Lesson learned. Don’t say what your next topic is going to be in a post. I’ve skipped around so much in the last few weeks of research and at the moment, I’m not interested in the installation of HBase/Hadoop.
So, what am I interested in at the moment?
- NewSQL vs. NoSQL.
- AWS S3 Cloud Storage
- Sample big data for download (here, and here)
- PHP CodeIgniter framework
Just to name a few…
Dev Environment Setup
So, to catch up… I purchased a commodity used desktop PC for $70 on eBay (an IBM Lenovo MT-M, CoreDuo, 2GB RAM, 80GB hard drive) and installed Ubuntu Linux 12.04.2 LTS on it. Installation was easy… mostly just follow the prompts. I’ve been re-learning Linux command-line, and leveraging those VI editor skills. I’ve set up vsftpd (ftp server), x11vnc (for remote access), lamp server (apache httpd web server, mysql and php), and phpmyadmin (for web based mysql administration).
Why did I abandon the Oracle VirtualBox environment that I previously set up for my Linux sandbox? Primarily because I had set up multiple sandboxes on different laptops that I use, and I wanted to have one central, always-on, server to consolidate my work. My multiple-sandboxes situation was getting more challenging to manage and keep the configurations in sync and to share code and databases between virtual boxes. One central Linux server (built out of a cheap used PC) was a worthwhile $70 investment.
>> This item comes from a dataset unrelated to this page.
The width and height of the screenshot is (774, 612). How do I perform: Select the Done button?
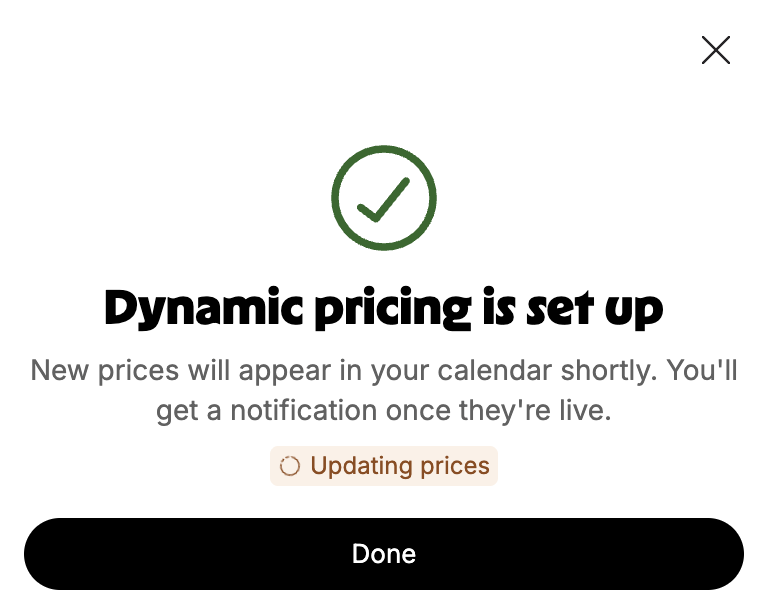click(x=384, y=554)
I then set up port-forwarding on my home router to allow me to connect to certain ports (ssh, http, https, ftp, vnc and the like). I’d love to figure out how to set up a home VPN, to eliminate the port forwarding rules and the Passive FTP requirements. But, this is a project for another day. For now, I have my hello-world Linux development environment set up and accessible to me wherever I go.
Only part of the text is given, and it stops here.